What is being asked: Retype the records exactly.

Saved entries
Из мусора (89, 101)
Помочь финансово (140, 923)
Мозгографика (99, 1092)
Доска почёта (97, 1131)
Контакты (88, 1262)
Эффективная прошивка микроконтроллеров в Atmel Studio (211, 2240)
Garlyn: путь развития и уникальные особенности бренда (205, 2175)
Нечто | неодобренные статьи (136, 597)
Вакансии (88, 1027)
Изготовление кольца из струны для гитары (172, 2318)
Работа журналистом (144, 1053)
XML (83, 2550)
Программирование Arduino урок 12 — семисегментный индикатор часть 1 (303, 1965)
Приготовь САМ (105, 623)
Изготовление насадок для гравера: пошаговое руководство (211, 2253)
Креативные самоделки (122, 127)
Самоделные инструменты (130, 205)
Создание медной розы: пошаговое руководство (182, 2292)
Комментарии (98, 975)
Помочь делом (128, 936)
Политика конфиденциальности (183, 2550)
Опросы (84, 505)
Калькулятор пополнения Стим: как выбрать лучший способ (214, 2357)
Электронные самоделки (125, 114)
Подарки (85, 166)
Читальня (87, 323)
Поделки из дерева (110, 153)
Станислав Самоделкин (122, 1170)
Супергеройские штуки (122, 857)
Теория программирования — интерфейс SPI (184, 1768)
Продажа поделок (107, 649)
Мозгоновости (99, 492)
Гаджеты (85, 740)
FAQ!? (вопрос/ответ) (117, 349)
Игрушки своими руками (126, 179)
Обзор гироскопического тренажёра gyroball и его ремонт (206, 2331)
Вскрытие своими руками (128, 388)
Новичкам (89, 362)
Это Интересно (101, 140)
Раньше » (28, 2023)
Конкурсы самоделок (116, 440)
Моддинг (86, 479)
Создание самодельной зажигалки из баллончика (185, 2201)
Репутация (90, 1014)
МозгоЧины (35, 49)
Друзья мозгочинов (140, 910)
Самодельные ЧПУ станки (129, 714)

Result for this exercise:
Из мусора (89, 101)
Помочь финансово (140, 923)
Мозгографика (99, 1092)
Доска почёта (97, 1131)
Контакты (88, 1262)
Эффективная прошивка микроконтроллеров в Atmel Studio (211, 2240)
Garlyn: путь развития и уникальные особенности бренда (205, 2175)
Нечто | неодобренные статьи (136, 597)
Вакансии (88, 1027)
Изготовление кольца из струны для гитары (172, 2318)
Работа журналистом (144, 1053)
XML (83, 2550)
Программирование Arduino урок 12 — семисегментный индикатор часть 1 (303, 1965)
Приготовь САМ (105, 623)
Изготовление насадок для гравера: пошаговое руководство (211, 2253)
Креативные самоделки (122, 127)
Самоделные инструменты (130, 205)
Создание медной розы: пошаговое руководство (182, 2292)
Комментарии (98, 975)
Помочь делом (128, 936)
Политика конфиденциальности (183, 2550)
Опросы (84, 505)
Калькулятор пополнения Стим: как выбрать лучший способ (214, 2357)
Электронные самоделки (125, 114)
Подарки (85, 166)
Читальня (87, 323)
Поделки из дерева (110, 153)
Станислав Самоделкин (122, 1170)
Супергеройские штуки (122, 857)
Теория программирования — интерфейс SPI (184, 1768)
Продажа поделок (107, 649)
Мозгоновости (99, 492)
Гаджеты (85, 740)
FAQ!? (вопрос/ответ) (117, 349)
Игрушки своими руками (126, 179)
Обзор гироскопического тренажёра gyroball и его ремонт (206, 2331)
Вскрытие своими руками (128, 388)
Новичкам (89, 362)
Это Интересно (101, 140)
Раньше » (28, 2023)
Конкурсы самоделок (116, 440)
Моддинг (86, 479)
Создание самодельной зажигалки из баллончика (185, 2201)
Репутация (90, 1014)
МозгоЧины (35, 49)
Друзья мозгочинов (140, 910)
Самодельные ЧПУ станки (129, 714)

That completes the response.